In May 2021, the $2.52 billion design and construction contract for Stage 1 was awarded to CIMIC Group's subsidiaries CPB Contractors and UGL, in a joint venture with Ghella. The combined venture is known as CGU. Major construction of Stage 1 began on 29 November 2021.

=== Community and environmental impact ===
When the proposal was announced in October 2017, community feedback was sought about the project's impact on local residents. In December 2017, members of community groups including residents of Moorefield Estate F6 Committee, led by resident Anne Field, met with the then Roads and Maritime Services (RMS), expressing concern about the lack of information available to residents about the proposals, including its final design, traffic impact, loss of parkland at the Bicentennial Wetlands, and the location of unfiltered ventilation stacks. A report into the findings, released in mid-2018, summarised the main concerns as being community amenity, air quality, environmental and construction impacts, and public and active transport infastructure.

Later that year, the Environmental Impact Statement was released. Construction impacts included the removal of 1.24 hectares of native vegetation including two threatened ecological communities listed under the Biodiversity Conservation Act 2016 and loss of around 4.45 hectare of potential foraging habitat for the grey-headed flying fox. Traffic impacts included increased traffic on President Avenue, Kogarah, O'Connell Street, Monterey and the entry ramps to the new M5 motorway entry and the exit ramps to the St Peters interchange. Health impacts included sleep disturbances due to construction noise and increase in air pollutant concentrations.

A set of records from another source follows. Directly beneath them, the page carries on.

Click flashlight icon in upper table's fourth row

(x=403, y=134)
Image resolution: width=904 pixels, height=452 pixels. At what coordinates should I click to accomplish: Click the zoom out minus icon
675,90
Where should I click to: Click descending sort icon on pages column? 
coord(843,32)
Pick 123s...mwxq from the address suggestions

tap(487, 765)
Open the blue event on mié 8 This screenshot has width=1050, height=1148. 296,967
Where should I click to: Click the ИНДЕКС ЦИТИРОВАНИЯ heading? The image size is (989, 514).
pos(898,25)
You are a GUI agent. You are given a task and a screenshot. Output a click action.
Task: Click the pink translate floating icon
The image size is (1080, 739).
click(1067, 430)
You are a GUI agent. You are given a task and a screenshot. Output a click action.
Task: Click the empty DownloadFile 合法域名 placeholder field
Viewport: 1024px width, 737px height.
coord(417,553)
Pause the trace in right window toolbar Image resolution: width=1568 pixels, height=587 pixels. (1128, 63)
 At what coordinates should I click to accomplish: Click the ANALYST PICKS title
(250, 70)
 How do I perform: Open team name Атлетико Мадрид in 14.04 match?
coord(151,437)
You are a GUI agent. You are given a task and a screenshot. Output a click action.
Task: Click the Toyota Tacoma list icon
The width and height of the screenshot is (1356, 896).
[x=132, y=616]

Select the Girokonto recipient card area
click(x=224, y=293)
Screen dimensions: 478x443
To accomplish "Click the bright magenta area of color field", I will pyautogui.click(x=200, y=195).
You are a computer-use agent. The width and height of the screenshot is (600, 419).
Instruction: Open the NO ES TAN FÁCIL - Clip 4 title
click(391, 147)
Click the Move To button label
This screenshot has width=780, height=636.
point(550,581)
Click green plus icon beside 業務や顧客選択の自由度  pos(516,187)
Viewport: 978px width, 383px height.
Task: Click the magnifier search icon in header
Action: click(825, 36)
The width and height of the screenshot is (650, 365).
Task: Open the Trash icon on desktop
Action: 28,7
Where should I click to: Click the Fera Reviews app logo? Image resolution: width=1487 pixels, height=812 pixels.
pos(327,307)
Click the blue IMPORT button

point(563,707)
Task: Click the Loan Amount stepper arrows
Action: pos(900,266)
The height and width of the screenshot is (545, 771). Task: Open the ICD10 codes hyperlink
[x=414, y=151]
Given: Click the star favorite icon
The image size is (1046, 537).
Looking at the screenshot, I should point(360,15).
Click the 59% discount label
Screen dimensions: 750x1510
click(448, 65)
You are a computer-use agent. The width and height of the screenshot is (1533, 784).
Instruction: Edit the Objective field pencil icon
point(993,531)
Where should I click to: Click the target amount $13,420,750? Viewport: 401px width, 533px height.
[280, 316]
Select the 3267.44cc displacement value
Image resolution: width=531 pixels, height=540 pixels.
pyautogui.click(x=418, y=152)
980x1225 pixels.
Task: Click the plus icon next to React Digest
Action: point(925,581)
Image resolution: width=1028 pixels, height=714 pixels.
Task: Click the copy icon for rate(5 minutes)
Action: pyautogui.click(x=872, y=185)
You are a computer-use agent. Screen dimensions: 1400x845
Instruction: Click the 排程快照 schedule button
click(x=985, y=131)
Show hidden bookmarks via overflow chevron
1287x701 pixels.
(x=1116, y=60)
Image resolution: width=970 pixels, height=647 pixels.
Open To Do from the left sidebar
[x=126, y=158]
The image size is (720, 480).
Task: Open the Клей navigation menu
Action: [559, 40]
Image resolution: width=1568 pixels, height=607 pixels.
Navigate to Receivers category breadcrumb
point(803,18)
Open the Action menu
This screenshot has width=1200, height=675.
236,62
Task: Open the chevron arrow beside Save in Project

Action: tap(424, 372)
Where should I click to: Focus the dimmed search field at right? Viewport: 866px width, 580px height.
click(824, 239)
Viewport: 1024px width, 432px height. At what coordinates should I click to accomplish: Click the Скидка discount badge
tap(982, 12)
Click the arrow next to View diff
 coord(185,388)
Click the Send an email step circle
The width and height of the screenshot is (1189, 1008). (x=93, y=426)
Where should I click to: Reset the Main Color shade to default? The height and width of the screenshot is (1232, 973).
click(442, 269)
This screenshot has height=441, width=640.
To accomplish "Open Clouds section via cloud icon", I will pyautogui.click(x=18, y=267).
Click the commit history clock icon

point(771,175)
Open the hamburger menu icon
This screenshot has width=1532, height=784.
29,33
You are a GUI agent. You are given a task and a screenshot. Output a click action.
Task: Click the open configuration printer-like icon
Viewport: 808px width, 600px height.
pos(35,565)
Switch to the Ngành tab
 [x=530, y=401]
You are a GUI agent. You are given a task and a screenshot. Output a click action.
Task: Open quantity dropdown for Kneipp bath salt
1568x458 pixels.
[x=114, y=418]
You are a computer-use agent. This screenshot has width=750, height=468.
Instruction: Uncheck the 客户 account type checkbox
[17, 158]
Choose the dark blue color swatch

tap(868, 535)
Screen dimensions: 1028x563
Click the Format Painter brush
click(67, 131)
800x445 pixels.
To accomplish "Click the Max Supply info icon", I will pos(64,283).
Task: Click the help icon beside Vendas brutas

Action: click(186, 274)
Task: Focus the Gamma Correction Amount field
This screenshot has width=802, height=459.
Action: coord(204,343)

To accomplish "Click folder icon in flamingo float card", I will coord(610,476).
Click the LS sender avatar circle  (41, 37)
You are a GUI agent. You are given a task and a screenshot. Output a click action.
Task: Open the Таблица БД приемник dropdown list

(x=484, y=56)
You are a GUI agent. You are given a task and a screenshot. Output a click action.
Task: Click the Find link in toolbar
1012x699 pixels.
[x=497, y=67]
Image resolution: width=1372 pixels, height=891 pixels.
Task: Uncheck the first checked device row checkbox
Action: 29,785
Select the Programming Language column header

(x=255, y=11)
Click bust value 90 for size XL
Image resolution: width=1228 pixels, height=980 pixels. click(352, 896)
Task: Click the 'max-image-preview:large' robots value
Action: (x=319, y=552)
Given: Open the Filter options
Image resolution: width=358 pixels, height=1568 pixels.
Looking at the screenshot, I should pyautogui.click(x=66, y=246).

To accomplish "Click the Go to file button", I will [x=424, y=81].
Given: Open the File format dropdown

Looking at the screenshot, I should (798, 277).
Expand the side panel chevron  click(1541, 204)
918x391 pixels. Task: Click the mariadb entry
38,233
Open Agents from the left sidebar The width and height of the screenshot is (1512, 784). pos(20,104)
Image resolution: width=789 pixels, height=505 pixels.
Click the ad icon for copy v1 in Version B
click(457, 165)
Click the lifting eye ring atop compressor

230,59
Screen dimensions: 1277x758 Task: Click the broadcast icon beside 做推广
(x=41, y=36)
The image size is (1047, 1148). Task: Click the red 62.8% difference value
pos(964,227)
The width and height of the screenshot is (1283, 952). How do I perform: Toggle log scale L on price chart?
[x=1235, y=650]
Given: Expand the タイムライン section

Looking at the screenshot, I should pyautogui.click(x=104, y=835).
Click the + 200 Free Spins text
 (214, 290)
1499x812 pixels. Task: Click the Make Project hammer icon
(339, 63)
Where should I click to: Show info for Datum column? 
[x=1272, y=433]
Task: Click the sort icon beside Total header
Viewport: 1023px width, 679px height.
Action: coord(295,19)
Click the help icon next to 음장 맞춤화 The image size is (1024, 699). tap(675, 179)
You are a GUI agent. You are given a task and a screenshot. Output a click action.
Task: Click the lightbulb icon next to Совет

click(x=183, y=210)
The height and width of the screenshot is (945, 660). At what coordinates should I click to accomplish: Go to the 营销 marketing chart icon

The impact of the ongoing roadworks on President Avenue, Kogarah affected business including longstanding butcher Pino's, which chose to shut down in December 2024.

=== Sinkhole incident ===
Construction on the tunnel was halted in March 2024 due to two sinkholes that opened above the tunnel: one under an industrial building on West Botany Street, Rockdale which suffered a partial structural collapse, and another 150 metres away. The government projected In December that the motorway would be open by late 2028.

Due to ongoing investigations on how to deal with the subsidence incidents, completion of the motorway, the motorway does not currently have a projected opening date., a delay of more than three years. In addition to the sinkholes, the 245 m section of the tunnel contains a geological feature called a "high angle reverse thrust" which, due to the adverse ground conditions, caused CGU to stop tunnelling work in June 2025. An email to workers sent by the consortium's director, seen by The Sydney Morning Herald, said the feature had never been seen before in the Sydney Basin. In July, the contractor agreed to resume the above-ground surface works, including a 5km shared pedestrian and cyclist pathway from starting at Muddy Creek, Brighton-Le-Sands, through to Scarborough Park, Monterey. It also agreed to resume road works on Princes Highway, President Avenue and surrounding streets. Work was completed in December 2025.

In March 2026, two years after the sinkholes appeared, the NSW Government issued a notice of default to M6 contractors CGU after the parties failed to reach agreement on how to resume safe tunnelling. The notice requires the contractor to resume "substantive work, including tunnelling" by 1 May 2026 or risk further legal action.

On 20 August 2026, a third sinkhole opened up on the surface area above the construction of the M6 motorway project at Kogarah. On 22 August, the government announced that there is no projected opening date and that the cost of the project was projected to be $3 billion.

==Ownership==
The first stage of the M6 will be among the first motorways in New South Wales to be publicly owned through NSW Motorways.

==Tolls==
Toll prices are proposed to be $2.44 each way when the first stage of M6 opens. However, as all traffic will have to utilise the M8, motorists will also have to pay WestConnex tolls in addition to the M6 toll.